Part II – 1968

1953 | 1954 | 1955 | 1956 |1957 | 1958 | 1959
1960 | 1961 | 1962 | 1963 | 1964 | 1965 | 1966
1967 | 1968 | 1969 | 19701971 | 1972 | 1973
1974 | 1975 | 1976 | 1977 | 1978 | 1979 | 1980
1981 | 1982 | 1983 | 1984 | 1985 | 1986 | 1987
1988 | 1989 | 1990 | 1991 | 1992 | Epilogue, 1993

Events

“Women’s Liberation” groups began to emerge around the country as a spin-off of the male-dominated student movement. (1968)

The United Nations inaugurated the International Year of Human Rights. (01/01/68)

Three Black students were shot to death and 30 wounded by police on the campus of South Carolina State College in Orangeburg. (02/68)

Walter Cronkite, breaking a code of neutrality among major newscasters, opposed the Vietnam War in a national television broadcast. (03/06/68)

Martin Luther King was assassinated in Memphis, TN. (04/05/68)

It took 1000 police officers to end the week-long student takeover of Columbia University. (04/30/68)

Robert F. Kennedy was assassinated in Los Angeles. (06/05/68)

At the Democratic Convention in Chicago police and students rioted; Hubert Humphrey was chosen as the Democratic nominee for President. (08/26-29) Republicans held their convention in Florida and chose Richard Nixon. (08/5-9/68)

More than 110 women from 37 states and Canada convened in Chicago for the first national Women’s Liberation Conference. (11/28-30/68)

The Women’s Equity Action League (WEAL) was formed as a spin-off from NOW by women who did not want to deal with the issue of abortion but did want to actively work for equal opportunity for women in education and employment. (12/01/68)


Lifestyles

At the opening of Congress, a coalition of women’s peace groups (5000 women) called the Jeanette Rankin Brigade, demonstrated against the Vietnam war. The New York Radical Women staged a “Burial of Traditional Womanhood” in a first action by radical women to raise the consciousness of their anti-war activist sisters. This was the first use of phrase “Sisterhood is Powerful.” (01/15/68)

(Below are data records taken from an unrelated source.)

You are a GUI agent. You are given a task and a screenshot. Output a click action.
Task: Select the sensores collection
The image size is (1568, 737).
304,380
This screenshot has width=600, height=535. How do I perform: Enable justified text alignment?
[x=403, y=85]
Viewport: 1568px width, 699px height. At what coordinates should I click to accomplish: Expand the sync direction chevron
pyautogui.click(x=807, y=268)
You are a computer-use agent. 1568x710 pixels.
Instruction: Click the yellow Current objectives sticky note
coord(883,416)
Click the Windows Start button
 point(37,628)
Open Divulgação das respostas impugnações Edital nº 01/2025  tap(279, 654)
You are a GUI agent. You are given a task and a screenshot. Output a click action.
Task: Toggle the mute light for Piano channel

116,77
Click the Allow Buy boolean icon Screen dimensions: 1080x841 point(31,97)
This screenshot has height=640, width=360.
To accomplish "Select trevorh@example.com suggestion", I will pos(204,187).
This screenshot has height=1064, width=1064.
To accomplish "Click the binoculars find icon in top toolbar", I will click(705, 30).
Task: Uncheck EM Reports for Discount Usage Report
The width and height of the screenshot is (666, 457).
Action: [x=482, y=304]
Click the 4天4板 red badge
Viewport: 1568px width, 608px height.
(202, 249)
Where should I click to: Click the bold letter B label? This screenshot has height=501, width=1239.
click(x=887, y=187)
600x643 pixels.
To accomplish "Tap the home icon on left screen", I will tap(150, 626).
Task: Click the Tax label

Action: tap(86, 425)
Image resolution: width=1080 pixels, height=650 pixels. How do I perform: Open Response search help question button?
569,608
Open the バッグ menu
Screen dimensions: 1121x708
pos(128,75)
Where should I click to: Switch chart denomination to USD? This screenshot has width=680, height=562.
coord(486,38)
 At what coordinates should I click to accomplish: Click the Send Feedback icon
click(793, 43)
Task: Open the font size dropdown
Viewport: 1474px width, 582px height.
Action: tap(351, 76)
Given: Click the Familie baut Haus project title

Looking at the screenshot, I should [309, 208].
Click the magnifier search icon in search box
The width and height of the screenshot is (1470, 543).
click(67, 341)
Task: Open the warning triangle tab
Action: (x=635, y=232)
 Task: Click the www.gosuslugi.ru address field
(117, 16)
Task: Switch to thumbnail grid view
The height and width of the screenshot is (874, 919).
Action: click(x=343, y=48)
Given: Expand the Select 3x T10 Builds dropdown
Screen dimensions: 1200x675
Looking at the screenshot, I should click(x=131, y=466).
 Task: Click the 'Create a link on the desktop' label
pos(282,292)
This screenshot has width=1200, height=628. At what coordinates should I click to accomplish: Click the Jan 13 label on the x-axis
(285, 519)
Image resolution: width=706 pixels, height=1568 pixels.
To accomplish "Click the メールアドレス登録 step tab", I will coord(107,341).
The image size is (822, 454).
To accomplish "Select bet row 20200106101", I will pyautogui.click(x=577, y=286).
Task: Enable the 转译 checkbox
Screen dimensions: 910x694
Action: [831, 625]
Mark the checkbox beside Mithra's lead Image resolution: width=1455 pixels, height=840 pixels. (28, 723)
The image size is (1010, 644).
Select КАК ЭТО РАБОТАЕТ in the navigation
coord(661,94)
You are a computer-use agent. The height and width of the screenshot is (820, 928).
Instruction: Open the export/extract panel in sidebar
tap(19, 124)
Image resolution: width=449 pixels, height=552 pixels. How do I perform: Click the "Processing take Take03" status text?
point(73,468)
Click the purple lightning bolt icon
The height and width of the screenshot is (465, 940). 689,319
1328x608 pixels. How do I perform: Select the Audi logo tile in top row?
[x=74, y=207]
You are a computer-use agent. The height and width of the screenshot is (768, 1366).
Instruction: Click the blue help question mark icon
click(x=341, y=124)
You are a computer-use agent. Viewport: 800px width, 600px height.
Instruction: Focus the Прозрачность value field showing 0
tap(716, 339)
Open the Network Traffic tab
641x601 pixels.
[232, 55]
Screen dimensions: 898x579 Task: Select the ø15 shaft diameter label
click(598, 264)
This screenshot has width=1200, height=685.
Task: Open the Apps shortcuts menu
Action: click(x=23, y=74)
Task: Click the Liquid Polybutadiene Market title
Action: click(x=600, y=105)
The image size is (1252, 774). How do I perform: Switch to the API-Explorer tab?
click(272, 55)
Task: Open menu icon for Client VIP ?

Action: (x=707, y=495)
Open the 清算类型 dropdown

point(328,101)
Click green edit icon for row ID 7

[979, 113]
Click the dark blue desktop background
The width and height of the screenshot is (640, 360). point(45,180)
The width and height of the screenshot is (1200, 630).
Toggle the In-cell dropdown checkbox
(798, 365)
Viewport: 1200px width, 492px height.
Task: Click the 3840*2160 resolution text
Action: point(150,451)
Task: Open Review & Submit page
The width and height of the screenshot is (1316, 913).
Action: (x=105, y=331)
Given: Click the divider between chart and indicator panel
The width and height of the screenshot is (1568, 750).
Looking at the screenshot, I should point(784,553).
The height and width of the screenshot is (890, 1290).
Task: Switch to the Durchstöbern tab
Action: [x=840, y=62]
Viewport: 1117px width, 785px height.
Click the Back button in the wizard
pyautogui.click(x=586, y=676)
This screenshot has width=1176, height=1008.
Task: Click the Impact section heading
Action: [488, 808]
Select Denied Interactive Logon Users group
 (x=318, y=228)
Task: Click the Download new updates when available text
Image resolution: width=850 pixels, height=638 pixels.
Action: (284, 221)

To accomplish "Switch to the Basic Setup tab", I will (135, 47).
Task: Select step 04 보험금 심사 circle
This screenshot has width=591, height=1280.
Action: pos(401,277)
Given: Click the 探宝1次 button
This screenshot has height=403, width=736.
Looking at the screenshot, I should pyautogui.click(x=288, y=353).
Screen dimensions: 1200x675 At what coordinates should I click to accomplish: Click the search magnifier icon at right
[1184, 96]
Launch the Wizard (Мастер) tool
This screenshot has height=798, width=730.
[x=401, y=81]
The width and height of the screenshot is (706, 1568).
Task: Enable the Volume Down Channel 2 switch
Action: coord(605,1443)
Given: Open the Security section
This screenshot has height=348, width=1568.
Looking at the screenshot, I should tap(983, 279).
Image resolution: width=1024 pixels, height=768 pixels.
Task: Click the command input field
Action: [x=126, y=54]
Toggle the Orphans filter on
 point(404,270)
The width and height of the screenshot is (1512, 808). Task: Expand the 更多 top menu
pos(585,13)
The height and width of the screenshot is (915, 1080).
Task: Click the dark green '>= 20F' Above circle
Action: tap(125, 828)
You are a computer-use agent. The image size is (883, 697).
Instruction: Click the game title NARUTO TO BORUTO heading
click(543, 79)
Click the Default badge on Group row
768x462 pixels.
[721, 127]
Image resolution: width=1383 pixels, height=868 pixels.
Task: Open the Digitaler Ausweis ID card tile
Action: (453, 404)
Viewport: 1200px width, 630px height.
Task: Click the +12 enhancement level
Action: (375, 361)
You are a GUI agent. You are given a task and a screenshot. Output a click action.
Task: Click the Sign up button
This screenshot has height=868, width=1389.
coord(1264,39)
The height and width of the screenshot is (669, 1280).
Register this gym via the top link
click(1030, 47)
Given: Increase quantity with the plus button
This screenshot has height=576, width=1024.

New York NOW demonstrated for abortion law repeal. Among the chapter demonstrators was Kate Millet carrying a sign that read, “Nobody should legislate my rights to my body.” (02/29/68)

NOW chapters around the country demonstrated at facili-ties that denied admittance or service to women as a public accommodations issue. (1968)

A New York Times story disclosed the fact that Ti-Grace Atkinson, a member of NOW’s National Board, had involved herself in the Valerie Solanis case. Solanis shot Andy Warhol and was the author of the “S.C.U.M. (Society for Cutting Up Men) Manifesto”. A newspaper photo identified Atkinson as representing NOW at the Solanis trial. Solanis’ attorney was Flo Kennedy, another member of New York NOW and a nominee for the NOW National Board. Some national officers and board members and members of New York NOW objected to the unauthorized association of NOW’s name in defense of a woman who advocated and used violence. In the furor within NOW that followed, Atkinson maintained neither she nor Kennedy had represented themselves as connected with NOW. (06/14/68)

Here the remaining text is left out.